Subgroup and Sensitivity Analyses

The researchers performed extensive subgroup analyses, including:

  • High risk vs low risk populations
  • Baseline vitamin D levels
  • Age groups, including those over 80
  • Residential care vs community dwelling
  • Dosage and frequency variations

Key takeaway:

No consistent subgroup showed meaningful benefit from supplementation.

Sensitivity analyses confirmed that results remained stable even when adjusting for bias, study size, and methodological differences.

Clinical and Public Health Interpretation

This BMJ meta-analysis provides one of the most comprehensive evaluations of calcium and vitamin D supplementation to date.

Important implications:

  • Routine supplementation for fracture prevention is not supported by strong evidence
  • Vitamin D alone does not reduce falls or fractures
  • Calcium supplements provide minimal benefit in general populations
  • Combined supplementation offers only marginal effects that do not reach clinical importance thresholds

Despite widespread use, especially among older adults, the evidence does not support supplementation as a primary fracture prevention strategy in the general population.

Economic and Healthcare Impact

The study also highlights significant global healthcare costs associated with routine supplementation.

  • Vitamin D and calcium prescriptions have increased substantially over the past decades
  • Large-scale supplementation policies may represent a major economic burden
  • Cost-effectiveness is questionable given the minimal clinical benefit observed

Healthcare systems may need to reassess prescribing practices and guideline recommendations in light of this evidence.

Safety Considerations

Although generally considered safe, calcium and vitamin D supplementation is not risk-free.

Reported concerns include:

  • Gastrointestinal side effects from calcium supplements such as constipation and bloating
  • Possible increased risk of kidney stones in some populations
  • Conflicting evidence regarding cardiovascular risk with calcium use

Even small risks may be relevant when benefits are minimal or absent.
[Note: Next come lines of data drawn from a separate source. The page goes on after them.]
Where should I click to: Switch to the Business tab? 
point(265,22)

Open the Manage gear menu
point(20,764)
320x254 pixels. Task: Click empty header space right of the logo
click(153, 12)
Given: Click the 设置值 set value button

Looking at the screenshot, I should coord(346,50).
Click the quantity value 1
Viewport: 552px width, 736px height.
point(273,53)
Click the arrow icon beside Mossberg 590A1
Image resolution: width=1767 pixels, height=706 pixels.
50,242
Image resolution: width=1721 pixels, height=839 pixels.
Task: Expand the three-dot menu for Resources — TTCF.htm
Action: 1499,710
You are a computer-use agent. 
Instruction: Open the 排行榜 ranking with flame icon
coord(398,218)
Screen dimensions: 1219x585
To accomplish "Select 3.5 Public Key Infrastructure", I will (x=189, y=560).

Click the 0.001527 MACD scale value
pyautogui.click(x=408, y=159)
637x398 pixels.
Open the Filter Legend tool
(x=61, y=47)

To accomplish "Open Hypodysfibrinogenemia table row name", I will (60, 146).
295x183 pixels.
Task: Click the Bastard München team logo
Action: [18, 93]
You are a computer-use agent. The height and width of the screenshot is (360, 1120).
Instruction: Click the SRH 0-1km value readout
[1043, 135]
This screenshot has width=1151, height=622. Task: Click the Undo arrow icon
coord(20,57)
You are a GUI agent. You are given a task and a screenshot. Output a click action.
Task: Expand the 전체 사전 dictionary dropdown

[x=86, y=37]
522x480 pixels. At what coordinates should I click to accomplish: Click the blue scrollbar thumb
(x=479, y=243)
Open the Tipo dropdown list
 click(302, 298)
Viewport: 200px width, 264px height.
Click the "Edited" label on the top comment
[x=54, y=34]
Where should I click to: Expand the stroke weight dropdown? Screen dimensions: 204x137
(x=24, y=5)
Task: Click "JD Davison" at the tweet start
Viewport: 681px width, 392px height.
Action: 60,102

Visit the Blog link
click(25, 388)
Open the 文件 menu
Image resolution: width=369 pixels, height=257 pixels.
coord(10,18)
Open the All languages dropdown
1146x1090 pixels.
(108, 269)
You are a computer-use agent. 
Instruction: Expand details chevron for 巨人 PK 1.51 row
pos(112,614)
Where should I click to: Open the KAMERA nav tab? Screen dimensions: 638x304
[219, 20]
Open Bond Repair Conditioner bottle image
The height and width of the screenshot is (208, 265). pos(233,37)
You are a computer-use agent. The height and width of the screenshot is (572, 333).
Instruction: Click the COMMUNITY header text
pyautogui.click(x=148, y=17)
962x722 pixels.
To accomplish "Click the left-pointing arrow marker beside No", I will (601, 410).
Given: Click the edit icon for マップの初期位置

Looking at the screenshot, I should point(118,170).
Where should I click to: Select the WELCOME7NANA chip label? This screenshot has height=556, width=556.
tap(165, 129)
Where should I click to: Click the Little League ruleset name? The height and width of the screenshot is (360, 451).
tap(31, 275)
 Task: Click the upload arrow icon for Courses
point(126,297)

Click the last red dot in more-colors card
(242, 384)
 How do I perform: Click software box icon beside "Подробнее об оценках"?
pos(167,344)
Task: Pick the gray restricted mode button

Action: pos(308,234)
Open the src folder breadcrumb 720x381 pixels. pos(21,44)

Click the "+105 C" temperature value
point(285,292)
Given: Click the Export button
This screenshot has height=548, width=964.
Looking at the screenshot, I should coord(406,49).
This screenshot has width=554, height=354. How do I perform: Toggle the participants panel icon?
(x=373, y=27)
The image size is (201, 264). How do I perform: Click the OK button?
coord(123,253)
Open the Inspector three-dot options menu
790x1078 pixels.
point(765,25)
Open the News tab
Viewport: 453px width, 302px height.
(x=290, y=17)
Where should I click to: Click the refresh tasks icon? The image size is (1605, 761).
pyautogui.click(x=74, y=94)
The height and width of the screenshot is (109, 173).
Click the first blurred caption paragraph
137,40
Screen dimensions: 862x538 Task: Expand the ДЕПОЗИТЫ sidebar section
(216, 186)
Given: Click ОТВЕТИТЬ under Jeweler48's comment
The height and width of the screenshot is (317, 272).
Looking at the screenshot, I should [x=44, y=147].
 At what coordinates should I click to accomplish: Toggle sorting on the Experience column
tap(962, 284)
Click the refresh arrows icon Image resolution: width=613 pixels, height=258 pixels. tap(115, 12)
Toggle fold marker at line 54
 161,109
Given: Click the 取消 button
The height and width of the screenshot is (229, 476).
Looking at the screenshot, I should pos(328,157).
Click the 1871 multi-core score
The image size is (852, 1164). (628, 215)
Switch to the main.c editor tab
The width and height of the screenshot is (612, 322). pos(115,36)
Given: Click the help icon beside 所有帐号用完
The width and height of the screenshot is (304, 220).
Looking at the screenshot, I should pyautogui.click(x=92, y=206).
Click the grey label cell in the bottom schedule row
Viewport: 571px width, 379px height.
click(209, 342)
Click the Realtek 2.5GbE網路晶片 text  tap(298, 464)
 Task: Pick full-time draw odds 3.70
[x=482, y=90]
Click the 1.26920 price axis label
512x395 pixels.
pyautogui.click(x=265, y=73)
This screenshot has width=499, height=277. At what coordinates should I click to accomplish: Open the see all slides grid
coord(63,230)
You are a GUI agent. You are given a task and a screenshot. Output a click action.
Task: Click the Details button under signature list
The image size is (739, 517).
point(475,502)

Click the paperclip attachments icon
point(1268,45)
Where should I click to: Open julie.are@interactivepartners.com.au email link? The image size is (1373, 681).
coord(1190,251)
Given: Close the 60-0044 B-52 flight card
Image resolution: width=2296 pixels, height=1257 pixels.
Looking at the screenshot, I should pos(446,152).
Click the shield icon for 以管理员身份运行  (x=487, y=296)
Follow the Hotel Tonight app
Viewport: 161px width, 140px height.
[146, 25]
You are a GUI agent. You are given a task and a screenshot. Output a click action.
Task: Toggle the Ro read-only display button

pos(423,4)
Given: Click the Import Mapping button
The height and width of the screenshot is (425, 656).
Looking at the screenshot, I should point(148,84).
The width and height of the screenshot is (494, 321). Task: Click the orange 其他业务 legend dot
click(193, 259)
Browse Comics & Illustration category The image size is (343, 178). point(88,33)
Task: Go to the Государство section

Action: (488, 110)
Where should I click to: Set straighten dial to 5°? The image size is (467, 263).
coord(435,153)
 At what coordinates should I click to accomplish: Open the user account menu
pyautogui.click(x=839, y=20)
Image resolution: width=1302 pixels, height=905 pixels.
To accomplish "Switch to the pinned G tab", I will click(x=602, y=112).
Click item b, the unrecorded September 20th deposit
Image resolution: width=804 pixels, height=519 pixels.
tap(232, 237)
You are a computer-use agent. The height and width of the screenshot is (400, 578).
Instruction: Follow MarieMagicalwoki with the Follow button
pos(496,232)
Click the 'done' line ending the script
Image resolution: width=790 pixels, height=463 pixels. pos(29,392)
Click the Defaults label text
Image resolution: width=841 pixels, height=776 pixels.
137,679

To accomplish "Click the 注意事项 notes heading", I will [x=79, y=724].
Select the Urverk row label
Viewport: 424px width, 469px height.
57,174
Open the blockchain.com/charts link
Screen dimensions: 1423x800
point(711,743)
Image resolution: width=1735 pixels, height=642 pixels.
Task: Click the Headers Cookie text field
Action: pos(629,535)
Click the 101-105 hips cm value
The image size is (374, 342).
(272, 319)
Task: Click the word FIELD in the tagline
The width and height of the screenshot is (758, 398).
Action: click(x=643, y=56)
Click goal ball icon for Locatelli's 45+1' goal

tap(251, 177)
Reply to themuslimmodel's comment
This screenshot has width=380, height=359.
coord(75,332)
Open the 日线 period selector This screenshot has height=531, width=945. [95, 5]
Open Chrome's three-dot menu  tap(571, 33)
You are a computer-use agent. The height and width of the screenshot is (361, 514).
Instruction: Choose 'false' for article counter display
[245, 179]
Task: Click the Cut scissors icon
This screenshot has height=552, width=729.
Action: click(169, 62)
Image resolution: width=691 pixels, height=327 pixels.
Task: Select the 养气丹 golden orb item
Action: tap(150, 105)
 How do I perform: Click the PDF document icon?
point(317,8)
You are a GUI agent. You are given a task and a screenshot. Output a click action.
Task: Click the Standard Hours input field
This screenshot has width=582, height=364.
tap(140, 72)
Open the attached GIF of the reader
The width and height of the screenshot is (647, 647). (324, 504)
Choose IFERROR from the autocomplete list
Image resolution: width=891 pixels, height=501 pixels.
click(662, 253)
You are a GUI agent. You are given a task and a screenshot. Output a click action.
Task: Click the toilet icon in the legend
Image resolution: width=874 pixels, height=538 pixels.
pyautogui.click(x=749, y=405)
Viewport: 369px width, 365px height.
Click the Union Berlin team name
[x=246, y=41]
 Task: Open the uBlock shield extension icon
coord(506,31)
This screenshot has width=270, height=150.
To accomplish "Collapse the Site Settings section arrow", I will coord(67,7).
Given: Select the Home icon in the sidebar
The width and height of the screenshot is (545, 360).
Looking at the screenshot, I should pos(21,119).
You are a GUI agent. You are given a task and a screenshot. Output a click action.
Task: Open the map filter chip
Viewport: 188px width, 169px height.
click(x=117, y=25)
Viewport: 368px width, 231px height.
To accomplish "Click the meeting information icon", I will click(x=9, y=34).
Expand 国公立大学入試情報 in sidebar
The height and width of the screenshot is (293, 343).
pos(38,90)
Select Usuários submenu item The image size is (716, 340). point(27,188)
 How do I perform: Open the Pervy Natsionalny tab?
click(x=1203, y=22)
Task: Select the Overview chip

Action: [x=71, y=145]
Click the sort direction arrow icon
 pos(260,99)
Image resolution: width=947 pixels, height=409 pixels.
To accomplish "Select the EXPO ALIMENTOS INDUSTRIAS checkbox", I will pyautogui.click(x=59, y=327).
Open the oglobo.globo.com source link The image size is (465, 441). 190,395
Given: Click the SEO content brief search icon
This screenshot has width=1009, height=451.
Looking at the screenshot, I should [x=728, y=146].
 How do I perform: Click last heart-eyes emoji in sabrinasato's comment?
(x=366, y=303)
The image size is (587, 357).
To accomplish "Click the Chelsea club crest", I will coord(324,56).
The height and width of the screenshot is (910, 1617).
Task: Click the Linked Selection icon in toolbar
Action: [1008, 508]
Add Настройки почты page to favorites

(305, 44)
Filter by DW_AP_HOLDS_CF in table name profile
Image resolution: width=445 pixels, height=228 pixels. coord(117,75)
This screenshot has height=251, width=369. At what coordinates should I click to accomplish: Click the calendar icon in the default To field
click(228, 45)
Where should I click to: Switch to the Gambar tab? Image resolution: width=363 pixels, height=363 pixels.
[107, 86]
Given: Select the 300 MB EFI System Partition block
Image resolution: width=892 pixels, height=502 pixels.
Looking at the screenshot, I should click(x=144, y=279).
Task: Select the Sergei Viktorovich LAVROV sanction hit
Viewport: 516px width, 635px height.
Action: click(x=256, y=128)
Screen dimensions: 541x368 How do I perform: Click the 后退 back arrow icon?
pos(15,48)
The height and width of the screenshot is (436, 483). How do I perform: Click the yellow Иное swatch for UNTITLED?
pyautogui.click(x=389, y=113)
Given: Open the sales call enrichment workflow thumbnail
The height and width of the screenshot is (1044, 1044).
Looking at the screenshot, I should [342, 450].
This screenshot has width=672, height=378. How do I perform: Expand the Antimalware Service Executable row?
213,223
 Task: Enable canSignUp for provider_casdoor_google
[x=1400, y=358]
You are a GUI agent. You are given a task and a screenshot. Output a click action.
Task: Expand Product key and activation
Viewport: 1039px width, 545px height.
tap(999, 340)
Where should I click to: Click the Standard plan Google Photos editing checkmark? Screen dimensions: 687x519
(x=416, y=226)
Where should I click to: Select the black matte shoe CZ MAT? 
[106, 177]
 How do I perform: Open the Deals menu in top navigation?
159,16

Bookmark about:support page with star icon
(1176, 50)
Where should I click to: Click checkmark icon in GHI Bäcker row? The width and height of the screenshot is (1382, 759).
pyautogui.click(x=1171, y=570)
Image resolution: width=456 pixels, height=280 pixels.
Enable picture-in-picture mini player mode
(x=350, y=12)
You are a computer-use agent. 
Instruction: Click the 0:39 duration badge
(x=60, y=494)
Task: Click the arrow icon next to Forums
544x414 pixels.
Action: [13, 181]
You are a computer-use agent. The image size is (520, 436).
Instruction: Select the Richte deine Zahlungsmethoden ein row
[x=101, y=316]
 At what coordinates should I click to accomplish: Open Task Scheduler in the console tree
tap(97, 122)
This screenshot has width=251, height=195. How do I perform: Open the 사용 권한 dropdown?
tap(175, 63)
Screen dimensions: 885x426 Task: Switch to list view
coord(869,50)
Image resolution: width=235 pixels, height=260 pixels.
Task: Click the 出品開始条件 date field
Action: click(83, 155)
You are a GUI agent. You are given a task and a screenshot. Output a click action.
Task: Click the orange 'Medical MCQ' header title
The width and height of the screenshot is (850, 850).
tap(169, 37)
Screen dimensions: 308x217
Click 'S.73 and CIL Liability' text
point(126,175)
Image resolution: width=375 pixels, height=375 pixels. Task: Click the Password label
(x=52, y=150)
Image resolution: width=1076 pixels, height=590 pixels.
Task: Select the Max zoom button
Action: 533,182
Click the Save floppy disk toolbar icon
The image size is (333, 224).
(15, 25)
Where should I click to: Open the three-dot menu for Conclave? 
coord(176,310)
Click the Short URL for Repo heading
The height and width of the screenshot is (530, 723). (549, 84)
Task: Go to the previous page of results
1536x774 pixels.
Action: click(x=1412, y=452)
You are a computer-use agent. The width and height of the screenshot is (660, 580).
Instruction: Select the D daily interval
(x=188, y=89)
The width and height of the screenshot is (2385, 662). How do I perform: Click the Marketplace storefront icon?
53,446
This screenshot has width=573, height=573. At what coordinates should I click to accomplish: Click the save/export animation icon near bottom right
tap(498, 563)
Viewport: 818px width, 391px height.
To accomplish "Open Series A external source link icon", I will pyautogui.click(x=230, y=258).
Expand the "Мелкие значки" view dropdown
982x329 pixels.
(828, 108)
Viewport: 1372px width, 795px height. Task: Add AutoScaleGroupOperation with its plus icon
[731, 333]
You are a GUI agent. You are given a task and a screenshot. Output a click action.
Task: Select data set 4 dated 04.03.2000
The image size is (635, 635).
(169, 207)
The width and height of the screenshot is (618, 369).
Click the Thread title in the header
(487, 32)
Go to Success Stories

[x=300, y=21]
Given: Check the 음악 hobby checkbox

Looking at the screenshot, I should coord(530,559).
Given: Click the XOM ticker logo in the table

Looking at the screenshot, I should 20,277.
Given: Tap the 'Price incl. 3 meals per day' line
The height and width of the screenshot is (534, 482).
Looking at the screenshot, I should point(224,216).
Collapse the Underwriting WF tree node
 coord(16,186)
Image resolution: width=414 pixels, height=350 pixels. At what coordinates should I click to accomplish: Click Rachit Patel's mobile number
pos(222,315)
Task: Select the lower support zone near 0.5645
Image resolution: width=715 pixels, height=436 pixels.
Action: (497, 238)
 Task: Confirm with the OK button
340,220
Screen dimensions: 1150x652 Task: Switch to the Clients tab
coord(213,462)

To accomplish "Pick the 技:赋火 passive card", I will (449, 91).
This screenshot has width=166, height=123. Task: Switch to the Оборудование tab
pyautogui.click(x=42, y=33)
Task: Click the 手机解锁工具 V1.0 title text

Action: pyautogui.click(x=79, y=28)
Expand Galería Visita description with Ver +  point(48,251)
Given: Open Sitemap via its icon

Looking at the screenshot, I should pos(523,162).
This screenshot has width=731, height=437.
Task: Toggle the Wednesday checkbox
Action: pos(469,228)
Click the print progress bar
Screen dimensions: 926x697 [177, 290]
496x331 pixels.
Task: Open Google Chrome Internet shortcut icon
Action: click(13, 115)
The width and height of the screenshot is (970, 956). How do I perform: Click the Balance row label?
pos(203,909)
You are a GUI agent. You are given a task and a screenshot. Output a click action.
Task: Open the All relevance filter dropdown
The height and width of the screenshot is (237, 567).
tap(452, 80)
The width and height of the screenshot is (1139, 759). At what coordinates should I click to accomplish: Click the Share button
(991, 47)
Strengths and Limitations of the Evidence

Strengths:

  • Large sample size across 69 trials
  • High methodological rigor
  • Use of GRADE assessment for certainty of evidence
  • Extensive subgroup and sensitivity analyses
  • Inclusion of recent large-scale trials

Limitations:

  • Many studies included low-risk populations
  • Short follow-up duration in several trials
  • Possible use of non-study supplements in control groups
  • Limited evidence in high-risk institutionalised populations

Updated Clinical Perspective

This evidence suggests a shift in clinical thinking is needed.

Rather than relying on routine calcium or vitamin D supplementation for fracture prevention, clinicians may consider:

  • Exercise-based interventions for bone strength
  • Fall prevention strategies such as balance training
  • Medication review in older adults
  • Targeted treatment for diagnosed osteoporosis

Supplementation may still be appropriate for individuals with confirmed deficiency or specific medical conditions, but not as a universal preventive measure.

Conclusion

The BMJ 2026 systematic review provides strong evidence that calcium, vitamin D, and combined supplementation offer little to no meaningful benefit in preventing fractures or falls in most adults.

While small statistical effects were observed in certain analyses, these did not translate into clinically important outcomes.

Overall, the findings challenge long-standing public health recommendations and suggest that routine supplementation for fracture prevention should be reconsidered in evidence-based clinical practice.

Source

Massé O, Mercurio CM, Dupuis S, et al. Calcium, vitamin D, or combined supplementation to prevent fractures and falls: systematic review and meta-analysis. BMJ 2026;393:e088050. Published 20 May 2026.

Disclaimer

This article is an educational summary based on publicly available research. It is intended for informational purposes only and is not medical advice. It should not be used to diagnose, treat, or replace professional clinical judgment. Healthcare professionals should consult the full original publication and relevant clinical guidelines before making treatment decisions.